While the outsized success of The Shape of Water pretty much rules out a period-piece take on The Creature From the Black Lagoon, an eco-horror reboot could work. The Creature From the Black Lagoon is among the less ed of Universal’s monsters and this could afford a lot of creative freedom to any director working on this re-imagining. If the Creature became a living embodiment of climate anxiety and fears around pollution, then The Creature From the Black Lagoon could turn a largely forgotten franchise into a newly urgent, polemical horror movie with something to say.

4 A Darker Take On The Mummy

Rachel Weisz holding a fire torch in The Mummy.

Broadly speaking, audiences loved Brendan Fraser’s version of The Mummy and understandably hated Cruise’s 2017 reboot. However, a grounded take on The Mummy that leans into the consequences of museums hoarding stolen artifacts could be a smart, socially conscious horror movie. Jordan Peele’s work has proven that satirically charged horror movies can be profitable among mainstream audiences, and there is no reason to think that a take on this story that abandons The Mummy 1999’s blockbuster fun in favor of serious horror would not work. It would be far removed from the successful 1999 iteration, but could tap into the legacy of the chilling 1932 classic.

3 Frankenstein's Comeback

1931's Frankenstein

The twin failures of 2014’s I, Frankenstein, and 2015’s Victor Frankenstein have kept Mary Shelley’s creation out of the multiplex for almost a decade, meaning this classic is overdue a straightforward retelling. Much like its predecessor Bram Stoker’s Dracula, 1994's Mary Shelley’s Frankenstein shied away from the horror elements of Shelley’s novel in favor of tragic romance. This means that the stage is perfectly set for a gorier, darker take on Frankenstein that reminds viewers how terrifying Shelley’s story was once considered. Provided this version leans into Dr. Frankenstein’s hubris and the monster’s humanity, there is no reason that a fresh take on Frankenstein would not succeed.

2 Elizabeth Banks’ The Invisible Woman

Elizabeth Banks Cocaine Bear ending

Director/star Elizabeth Banks’ take on The Invisible Woman still needs to happen even though there has been little movement on the project since the movie was announced way back in November 2019. While The Invisible Man’s success in 2020 was rooted largely in how seriously the suspenseful movie took its subject matter, The Invisible Woman could prove equally successful if the spinoff takes the opposite approach. Judging by Cocaine Bear’s inspired lunacy, Banks is the perfect director for a campy, comedic take on The Invisible Woman. Successfully utilizing this comedy-horror approach would prove that the franchise can sustain both divergent tones and both movies could end up with further sequels.
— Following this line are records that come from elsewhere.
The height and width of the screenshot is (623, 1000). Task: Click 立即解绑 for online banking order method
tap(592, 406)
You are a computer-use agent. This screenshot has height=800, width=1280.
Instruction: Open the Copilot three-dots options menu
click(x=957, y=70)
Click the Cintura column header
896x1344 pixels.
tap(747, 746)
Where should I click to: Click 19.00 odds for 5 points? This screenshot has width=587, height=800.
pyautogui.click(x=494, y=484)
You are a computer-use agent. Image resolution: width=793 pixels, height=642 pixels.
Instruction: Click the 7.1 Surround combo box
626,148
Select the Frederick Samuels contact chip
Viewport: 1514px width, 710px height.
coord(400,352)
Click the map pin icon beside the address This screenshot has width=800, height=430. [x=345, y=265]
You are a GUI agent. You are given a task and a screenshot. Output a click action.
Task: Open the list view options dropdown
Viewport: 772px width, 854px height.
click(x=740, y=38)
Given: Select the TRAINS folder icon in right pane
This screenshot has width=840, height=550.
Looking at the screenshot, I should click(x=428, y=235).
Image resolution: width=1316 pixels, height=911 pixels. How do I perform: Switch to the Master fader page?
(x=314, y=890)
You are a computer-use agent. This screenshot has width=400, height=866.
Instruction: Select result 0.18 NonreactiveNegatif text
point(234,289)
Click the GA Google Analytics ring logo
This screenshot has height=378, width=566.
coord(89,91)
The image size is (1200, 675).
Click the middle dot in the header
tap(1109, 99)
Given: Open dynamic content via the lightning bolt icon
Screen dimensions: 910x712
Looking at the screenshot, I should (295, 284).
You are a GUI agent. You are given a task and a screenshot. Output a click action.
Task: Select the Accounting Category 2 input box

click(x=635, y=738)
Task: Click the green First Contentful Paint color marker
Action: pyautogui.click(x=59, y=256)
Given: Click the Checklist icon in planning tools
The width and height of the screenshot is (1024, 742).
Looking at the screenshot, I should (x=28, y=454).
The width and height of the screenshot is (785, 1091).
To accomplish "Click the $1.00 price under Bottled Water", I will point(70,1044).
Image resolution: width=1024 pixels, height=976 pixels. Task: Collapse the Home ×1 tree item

1 A Re-imagining of Dracula’s Daughter

Draculas Daughter Dark Universe

The 1936 curio Dracula’s Daughter sees the Count’s offspring attempt to shed her father’s curse, and a remake could borrow from everything from Hereditary to Relic to Succession as the movie tells this familiar story from a more contemporary perspective. By depicting Dracula’s vampirism as an inherited flaw (but his vast wealth and aristocracy as convenient compensation for his orphaned daughter), a remake of Dracula’s Daughter could make a thorny, thoughtful horror satire out of the original movie’s underutilized premise. With the right leading lady, this lesser-known Universal Monster movie could be the project that revives the franchise after Renfield’s failure.